Flyers with Nazi swastikas were posted at a California school just days after a Holocaust survivor shared her firsthand horrors with students who had posted anti-Semitic photographs during a party.
Ten flyers were discovered at Newport Harbor High School on Sunday morning. Police were called and the flyers were removed. While posting the flyers is not a crime, Newport Beach police are investigating.
School principal Sean Boulton said in a statement: "Again we condemn all acts of anti-Semitism and hate in all their forms. We will continue to be vigilant with our stance, and the care of our students and staff."
But one senior at the school, Max Drakeford, called the latest episode "super disheartening -- a step backward."

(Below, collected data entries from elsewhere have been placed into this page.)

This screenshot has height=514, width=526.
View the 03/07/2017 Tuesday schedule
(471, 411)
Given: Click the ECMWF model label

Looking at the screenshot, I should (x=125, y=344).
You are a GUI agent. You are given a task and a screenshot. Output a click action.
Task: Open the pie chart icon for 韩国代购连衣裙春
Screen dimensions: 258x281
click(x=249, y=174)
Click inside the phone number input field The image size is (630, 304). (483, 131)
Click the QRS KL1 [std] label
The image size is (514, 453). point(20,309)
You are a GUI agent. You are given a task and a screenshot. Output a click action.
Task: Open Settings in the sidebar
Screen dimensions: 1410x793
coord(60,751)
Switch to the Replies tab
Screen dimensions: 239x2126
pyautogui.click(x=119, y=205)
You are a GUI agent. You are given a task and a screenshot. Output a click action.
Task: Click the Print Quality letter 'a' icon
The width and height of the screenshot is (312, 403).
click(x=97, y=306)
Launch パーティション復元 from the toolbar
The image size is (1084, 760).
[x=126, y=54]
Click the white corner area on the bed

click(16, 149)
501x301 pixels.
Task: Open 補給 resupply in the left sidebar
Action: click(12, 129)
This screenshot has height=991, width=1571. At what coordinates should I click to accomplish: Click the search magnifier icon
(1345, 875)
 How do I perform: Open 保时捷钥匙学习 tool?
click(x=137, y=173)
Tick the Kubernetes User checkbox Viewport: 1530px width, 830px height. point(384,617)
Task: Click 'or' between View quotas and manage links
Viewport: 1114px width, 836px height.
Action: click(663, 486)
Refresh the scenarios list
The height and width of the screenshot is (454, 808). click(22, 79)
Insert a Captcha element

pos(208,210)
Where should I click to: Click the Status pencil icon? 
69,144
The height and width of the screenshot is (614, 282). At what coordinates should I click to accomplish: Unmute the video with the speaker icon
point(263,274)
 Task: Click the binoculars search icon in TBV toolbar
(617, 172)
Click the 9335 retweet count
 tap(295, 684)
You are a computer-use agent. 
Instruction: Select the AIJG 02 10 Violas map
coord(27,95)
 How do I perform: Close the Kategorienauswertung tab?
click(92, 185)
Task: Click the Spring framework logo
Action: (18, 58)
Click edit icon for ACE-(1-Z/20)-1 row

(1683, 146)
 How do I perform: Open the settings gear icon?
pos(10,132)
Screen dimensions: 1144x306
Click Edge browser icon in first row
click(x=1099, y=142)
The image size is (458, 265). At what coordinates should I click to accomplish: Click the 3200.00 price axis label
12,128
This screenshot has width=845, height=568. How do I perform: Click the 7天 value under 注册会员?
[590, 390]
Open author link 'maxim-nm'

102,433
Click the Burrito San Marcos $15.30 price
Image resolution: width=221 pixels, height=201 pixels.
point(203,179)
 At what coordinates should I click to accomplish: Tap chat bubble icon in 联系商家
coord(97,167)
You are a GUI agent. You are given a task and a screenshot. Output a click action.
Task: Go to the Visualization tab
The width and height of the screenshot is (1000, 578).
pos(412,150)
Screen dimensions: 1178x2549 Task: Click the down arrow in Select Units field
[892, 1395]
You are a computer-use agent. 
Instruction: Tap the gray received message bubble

Drakeford, whose grandmother survived the Holocaust, said the posters "send a message that we aren't welcome at our own school."
Katrina Foley, mayor of the neighboring city of Costa Mesa, where the party was held, said she felt there was a sinister motive.
"That tells me that there is a small group of people who want to intimidate students from speaking out. We should not allow that to happen, she told CNN's Sara Sidner. "They are trying to intimidate an entire community from speaking out."
Rabbi Reuven Mintz, who has been working with the school district to educate students about the Holocaust, said he believed the posters were put up by an outside group, not students.
He had been alarmed by the participation of some Jewish students in the initial incident on March 3 when teenagers posted photos of themselves with arms raised in a Nazi salute around a swastika made of plastic cups. "The fact that they didn't stop it is disturbing to me."
After the images were shared online and reported in the media, Mintz helped to bring Eva Schloss, an Auschwitz survivor and stepsister of Anne Frank, to talk to the school.
Schloss was brutally honest about the horrors she and other teenagers endured at the hands of the Nazis. She told the students about the Nazi gassing of Jewish people and targeting of disabled people and their children.
Those who were there say many of the teenagers involved with the viral pictures were crying. Many of the students have also written open letters of apology to the Jewish community, the city, the school district, friends and family.
In the series of letters obtained by CNN, the authors said they take responsibility and did not consider the impact of the Nazi imagery.
The person who took the photos and posted them on Snapchat wrote: "I had the opportunity to step up and voice that what was going on was not right. I also had the choice to leave but I did not and for that I am so very sorry."
Another wrote: "Please give us the chance to show who we really are. We can't erase what we did, but we have to try to make it better and show you we are not the people we seemed to be during a few minutes of stupidity."
Even as the posters were being discovered on Sunday, Mintz was with some of the students from the photo at the Museum of Tolerance in Los Angeles, where they met another Holocaust survivor.
She reminded the students that when she was their age, she was in a concentration camp, Mintz said. And he said he believed the interventions were having an impact.
"I've seen amazing things from these students," he said. "They really want to be outspoken advocates against hate. These kids are being transformed."